> **Document passage**:
=== Section Start ===
Now a quick work about these taxis or limousines.
The taxis and limousines are in actually limited supply.
So there aren't quite enough of them
in town to pick up all of the kids.
And so we'll further the analogy
by saying that these NAD cars need to be recycled.
In essence, they need to drop off a kid for a moment
so that they can go back and pick up others.
Perhaps they are dropping them off at dinner,
and then they'll go pick up some other kids,
so that they can drop them off at dinner, pick up
the other kids and take them to the dance, so on and so forth.
The point being we need to recycle NAD+
so it can pick up more electrons and more hydrogens.
There are three ways that this happens
that we'll be covering in this series.
First of all, we have the one where we see oxygen present.
In our bodies, if oxygen is present, we'll continue on through
pyruvate oxidation, which allows the return of those NAD cars or taxis.
And then we're able to go on into the Krebs cycle
and make tons of ATP.
=== Section End ===
Dataset items
=== Section Start ===
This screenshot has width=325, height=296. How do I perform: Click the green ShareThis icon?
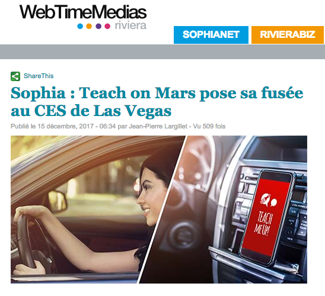coord(15,76)
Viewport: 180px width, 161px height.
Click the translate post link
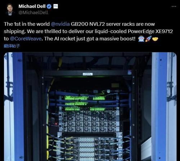point(12,46)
=== Section End ===
> **Questions to answer**:
**a.** Reproduce word for word the stretch of the NAD+ lecture transcript from "In our bodies, if" through "tons of ATP.".
**b.** Write the next part of the NAD+ lecture transcript, picking up after its final sentence.

> **Results**:
**a.**
In our bodies, if oxygen is present, we'll continue on through
pyruvate oxidation, which allows the return of those NAD cars or taxis.
And then we're able to go on into the Krebs cycle
and make tons of ATP.

**b.**
Other organisms use different mechanisms, or we will use
a different mechanism should there not be oxygen present.
So in our case, let's say there's not oxygen present,
then we will form a lactate in order to recycle the NAD
and into the glycolysis scheme so that we can capture more electrons
and continue the cycle.
In the case of yeast, we'll also examine because it's interesting
that consider the production of ethanol.
You'll notice that yeast don't use up oxygen at all. You can
carbonate beverages. They produce alcohol in the form of ethanol.
Its another mean simply of recycling our NAD
to pick up more electrons and keep glycolysis going.
Without the recycling, then glycolysis will come to a hault.